The High Court has declared that collecting session fees from English medium school students will now be considered illegal.
A HC bench of Justice Sheikh Hassan Arif and Justice Md. Badruzzaman made the pronouncement on Thursday while delivering the verdict of two writ petitions which were filed in 2012 and 2014 regarding session fees and VAT collection.
The court also issued a list of directions for English medium school authorities across the country.
The Ministry of Education has been tasked with publishing a circular within one month in order to notify the school authorities of the HC directives, which will need to be implemented within three months.

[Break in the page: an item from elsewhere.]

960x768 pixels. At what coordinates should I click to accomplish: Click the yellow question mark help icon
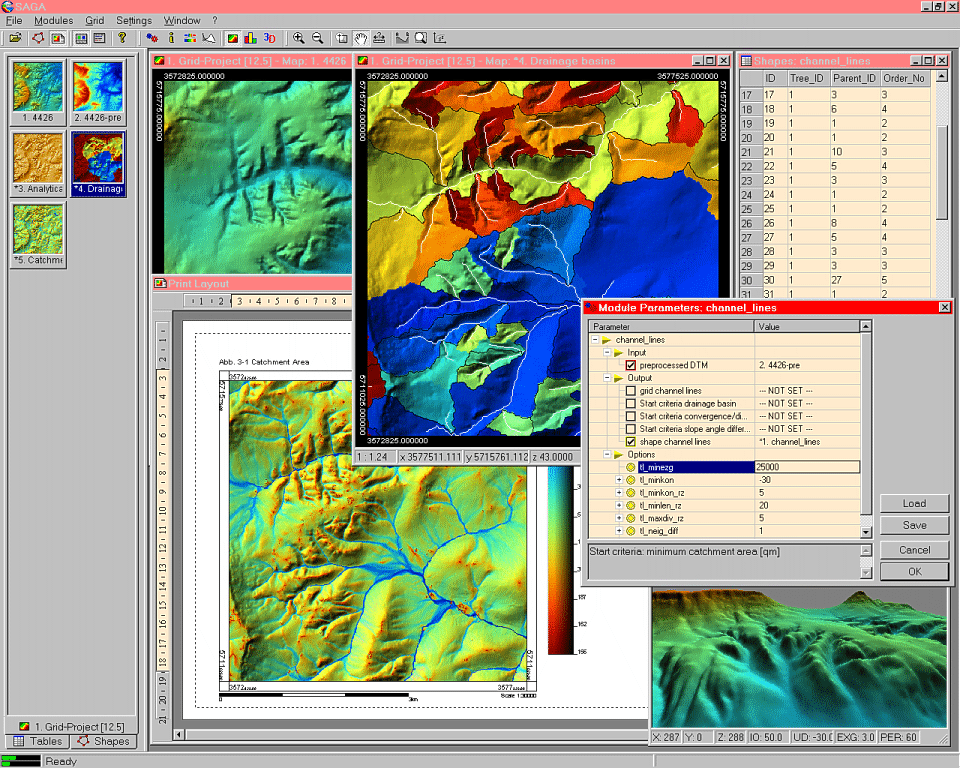click(x=122, y=38)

Aneek R Haque, the petitioners’ lawyer, said the Education Ministry had been ordered to file a compliance report before the court after six months to inform it whether the English medium schools were following the directives.According to the directives, each English medium school will need to form a managing committee under the Registration of Private Schools Ordinance 1962 and the private school registration rule 2007, comprising guardians or their representatives, teachers and the school authorities.

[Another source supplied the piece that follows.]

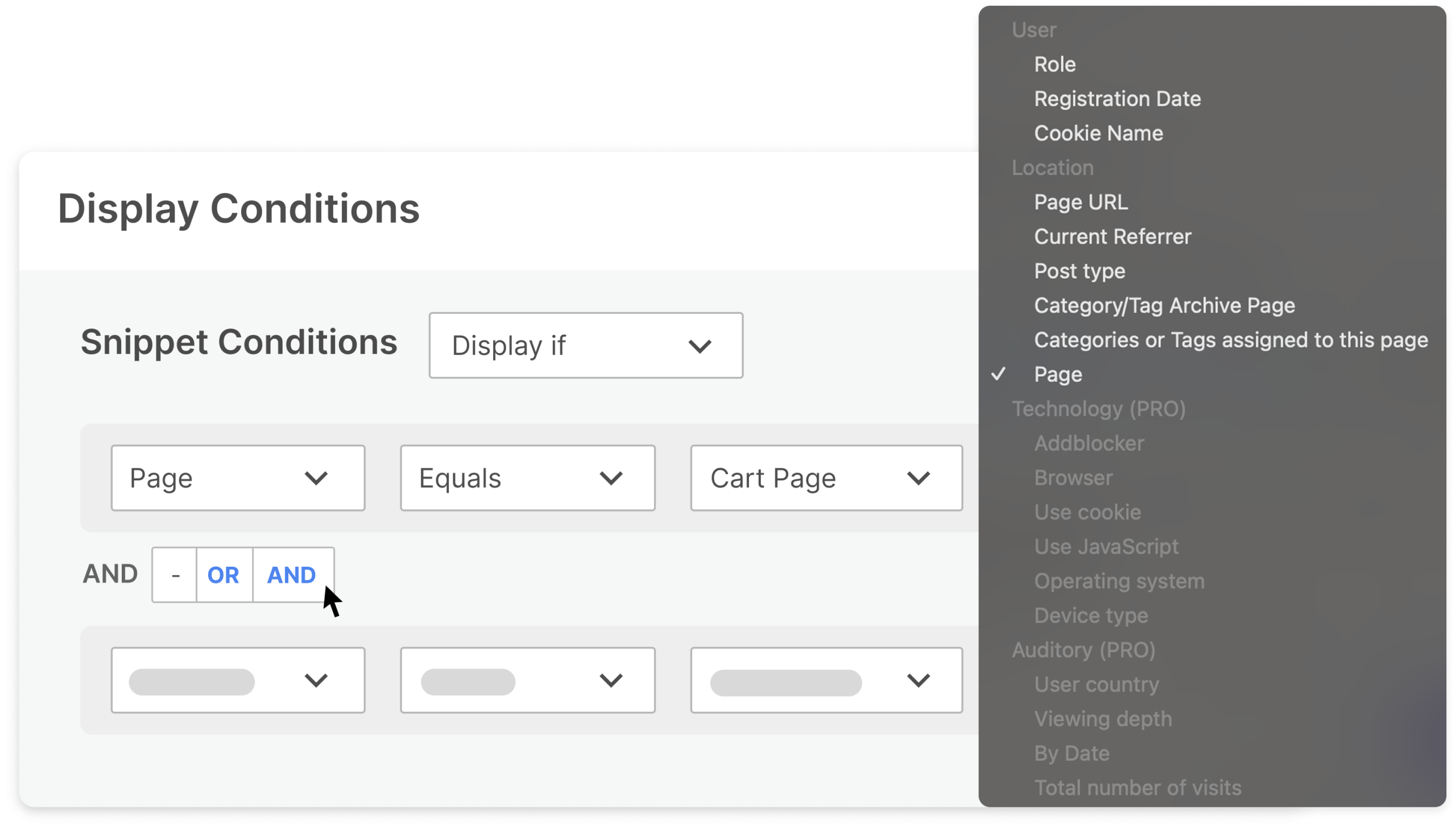Image resolution: width=1456 pixels, height=830 pixels.
Task: Open the Cart Page value dropdown
Action: (x=826, y=478)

The committee will have the authority to appoint qualified teachers and staff after properly advertising the openings. This will ensure that no “backdoor” appointments are made by the school owners.
It will also set the teacher and staff salaries and other benefits and determine the admission and tuition fees without interference from the owners.

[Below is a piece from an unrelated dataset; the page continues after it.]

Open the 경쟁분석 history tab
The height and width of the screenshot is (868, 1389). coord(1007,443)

The court further mandated that independent audits need to be done of each school’s expenditures and the reports must be made available on the schools’ websites.
Each subject will also need to be taught by specialised teachers who will need to be trained in teaching techniques by the school authorities.
The HC also emphasised the need for English medium schools to focus on teaching Bangla language, especially till the eighth grade, so that all students are comfortably able to comprehend, read and write in Bangla.
English medium schools are also required to include lessons on Bangla culture, heritage, the Liberation War, Bangabandhu Sheikh Mujibur Rahman and freedom fighters in their curriculum, thereby focusing the students’ academics more on local history than the history of other countries.
Lawyer Badruddoza Badal told the Dhaka Tribune that the court had further asked the schools to organise functions on national and heritage days in order to instruct the students about the significance of those days.